Dubois Weed and Pest Assistant Supervisor Earns UW Master’s Degree at Age 63

Bob Finley sometimes jokes that if he had known how hard it was going back to school, he might not have attempted it.

An older man with a goatee and tan skin wearing a tall white cowboy hat and camo.
Bob Finley.

And yet, he has persevered and earned a master’s degree in plant sciences from the University of Wyoming College of Agriculture, Life Sciences and Natural Resources—35 years after he first graduated from UW.

At age 63, Finley, a grandfather, will march with his fellow graduates Saturday, May 11, in the UW Arena-Auditorium at 12:15 p.m.

“I am pleased to have had the opportunity to obtain this degree, and I am thankful to all of the grad students who have inspired me over the years to want to take this step to improve myself in this manner,” Finley says.

The personable Finley was raised in Dubois, coming from a ranching family. He graduated from Dubois High School in 1979 and worked in the logging industry for two years. He then moved onto his next job as a ranch hand on a bigger spread near the family ranch.

By 1983, Finley decided to enroll at UW and, in between class studies and working to support himself, he graduated with a bachelor’s degree in farm and ranch management in 1989.

The year before, he married his wife, Janna, and the couple later moved to Sheridan County, where Finley worked on a ranch before returning home. He worked various jobs during that time in Dubois, mostly in construction. The couple added to their family, raising two daughters. Bob and Janna have been married 35 years and have four grandchildren.

His Weed and Pest Career

By 2002, Finley secured a job with Fremont County Weed and Pest as an assistant supervisor, a position he still holds today. He works the Dubois/Crowheart weed management area, which is nearly 1.5 million acres in northwest Fremont County. His duties include spraying weeds, mostly on agency land, such as county roads, and Wyoming Game and Fish Department, Bureau of Indian Affairs, and U.S. Forest Service land.

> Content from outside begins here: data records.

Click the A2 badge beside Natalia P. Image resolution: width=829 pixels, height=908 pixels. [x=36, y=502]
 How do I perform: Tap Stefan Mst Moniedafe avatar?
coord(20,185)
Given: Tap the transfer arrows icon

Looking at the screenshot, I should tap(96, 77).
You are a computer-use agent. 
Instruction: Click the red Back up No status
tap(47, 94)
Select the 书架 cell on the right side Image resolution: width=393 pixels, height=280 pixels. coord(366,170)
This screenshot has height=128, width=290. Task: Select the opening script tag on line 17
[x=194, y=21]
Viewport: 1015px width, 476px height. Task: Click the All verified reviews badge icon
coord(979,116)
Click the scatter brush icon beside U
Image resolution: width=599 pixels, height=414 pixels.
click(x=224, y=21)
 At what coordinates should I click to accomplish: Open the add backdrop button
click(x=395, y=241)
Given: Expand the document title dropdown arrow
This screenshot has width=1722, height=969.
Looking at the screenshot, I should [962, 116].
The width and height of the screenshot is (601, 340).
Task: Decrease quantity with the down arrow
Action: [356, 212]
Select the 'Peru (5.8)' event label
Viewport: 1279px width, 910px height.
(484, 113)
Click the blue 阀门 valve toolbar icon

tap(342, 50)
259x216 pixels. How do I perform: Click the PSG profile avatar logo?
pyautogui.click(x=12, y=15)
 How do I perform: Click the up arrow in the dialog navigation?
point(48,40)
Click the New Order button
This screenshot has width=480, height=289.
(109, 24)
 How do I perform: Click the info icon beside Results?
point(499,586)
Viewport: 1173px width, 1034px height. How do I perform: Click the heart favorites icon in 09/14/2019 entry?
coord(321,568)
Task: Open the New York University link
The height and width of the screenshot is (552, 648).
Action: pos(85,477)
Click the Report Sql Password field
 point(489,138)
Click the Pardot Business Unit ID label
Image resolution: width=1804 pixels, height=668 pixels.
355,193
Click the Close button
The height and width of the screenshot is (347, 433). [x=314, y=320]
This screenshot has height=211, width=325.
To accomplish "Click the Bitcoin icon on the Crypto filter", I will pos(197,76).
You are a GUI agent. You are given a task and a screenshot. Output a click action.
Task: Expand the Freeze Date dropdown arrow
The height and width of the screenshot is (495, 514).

Finley using plastic hoses to add fluid to two metal canisters out on a dirt road.
Bob Finley, Fremont County Weed and Pest assistant supervisor in Dubois, mixes chemicals to spray research plots in his district last summer. At age 63 and a grandfather of four, Finley will graduate this weekend with a master’s degree in plant sciences from the University of Wyoming College of Agriculture, Life Sciences and Natural Resources. Photo by Janna Finley.

As part of his duties, Finley has attended various meetings, such as the annual Western Society of Weed Science meeting, which is a collaboration of weed scientists from throughout the western U.S. to present and to discuss new research in the weed science field.

It was at one of the annual meetings where Finley first became inspired to receive more education in the field. By then, UW’s College of Agriculture, Life Sciences and Natural Resources offered an online master’s degree program to provide more education for Wyoming’s county weed managers. Finley took advantage of the coursework, beginning his degree program in fall 2020.

“The challenge, besides relearning how to take notes and study, was having time both for classes and study, but particularly for research,” Finley says. “My job is very demanding in the summer and, because research on weeds also needed to be conducted in the summer, it only added to the time challenges.”

As with a lot of research, Finley was at the mercy of weather conditions, plus other issues that forced him to attempt his research three different years before he got results that were satisfactory for analysis and presentation.

All of the hard work has paid off—Finley will join the many UW graduates with their families celebrating the end of their degree work this weekend.

Benefits of Going Back to School

Finley says the support of his family has gotten him this far in his professional career, but he gives most of the credit to Janna, who has been there every step of the way. He also credits his adviser, Brian Mealor, the UW Research and Extension Center director in Sheridan.

“He encouraged me before there was even an online program and continued to do that until I finished my thesis and defense at the end of March,” Finley says.

Already, Finley can see the benefits of receiving an advanced degree.

“This degree and what I have learned are already helping me be a more effective weed manager and a resource to the county land managers,” he says. “I have been able to help more with restoration and reclamation on Game and Fish lands and, particularly, more accurate education and instruction during landowner/manager consultations.”

Going back, he knows the satisfaction of earning an advanced degree after raising a family and working a full-time job.

“The truth is, knowing how rewarding it has been to learn what I did and to have had all of the interaction with both students and faculty that I’ve had, I would absolutely recommend it to anyone, at any time of their life,” he says.

Even at an age when some are already retiring.